What the exercise asks:
Only the lines below, from the one with "Viewport: 1256px width, 952px height." through the one with "Click the MACD(5,10,5) indicator label", are to be written out, exactly.

Supplied material:
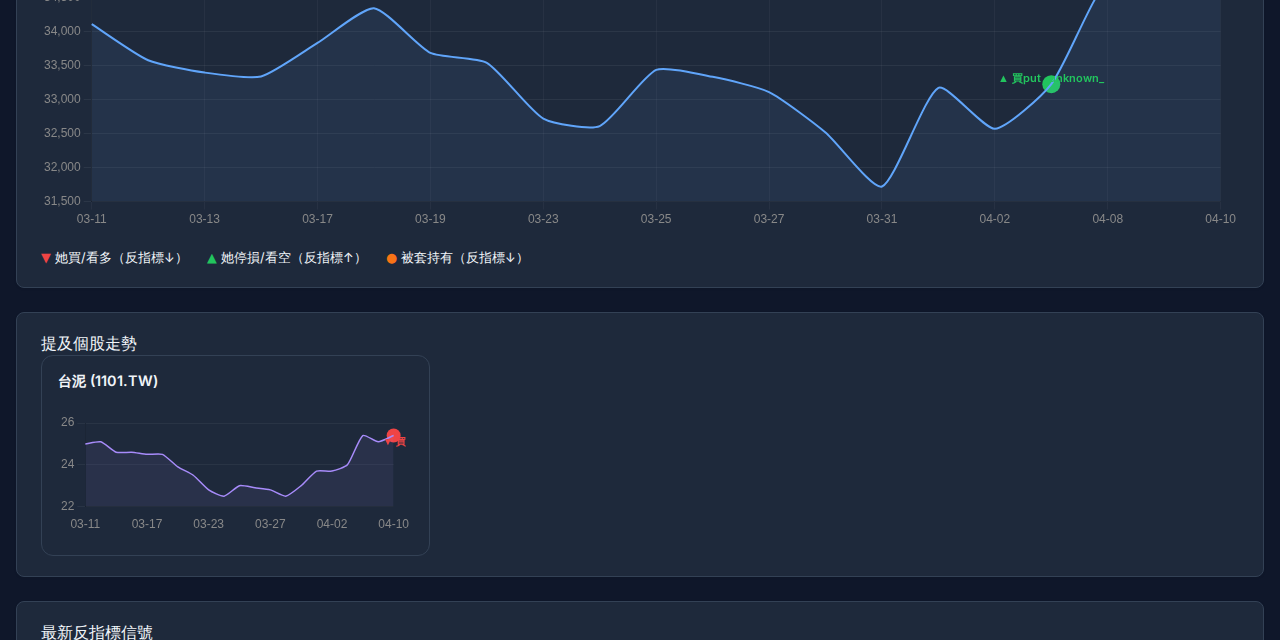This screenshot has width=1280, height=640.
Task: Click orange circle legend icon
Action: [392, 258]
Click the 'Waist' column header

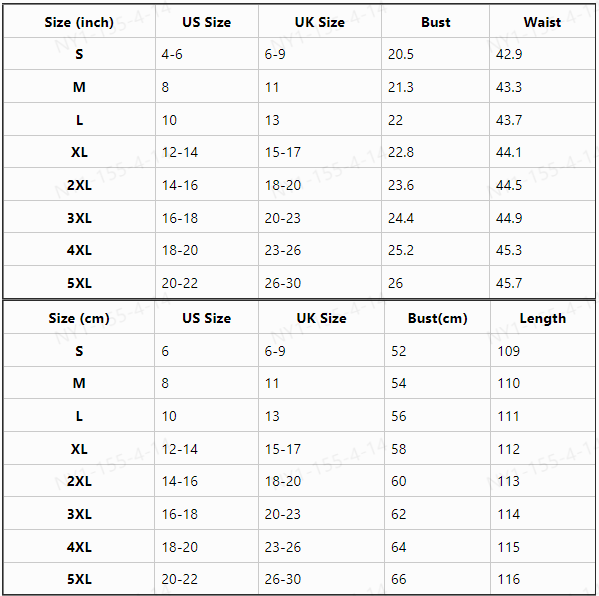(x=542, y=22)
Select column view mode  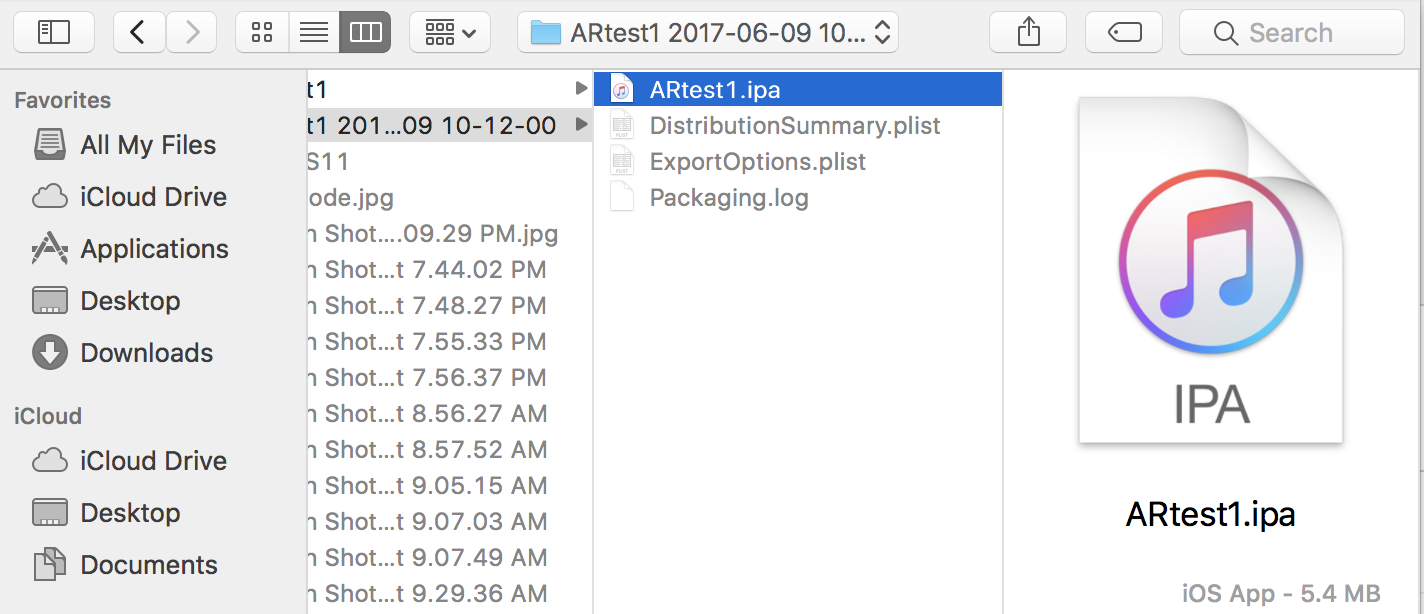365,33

...

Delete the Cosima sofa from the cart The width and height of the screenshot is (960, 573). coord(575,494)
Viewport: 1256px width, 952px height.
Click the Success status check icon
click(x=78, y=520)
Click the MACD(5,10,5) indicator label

Answer:
Viewport: 1256px width, 952px height.
Click the Success status check icon
click(x=78, y=520)
Click the MACD(5,10,5) indicator label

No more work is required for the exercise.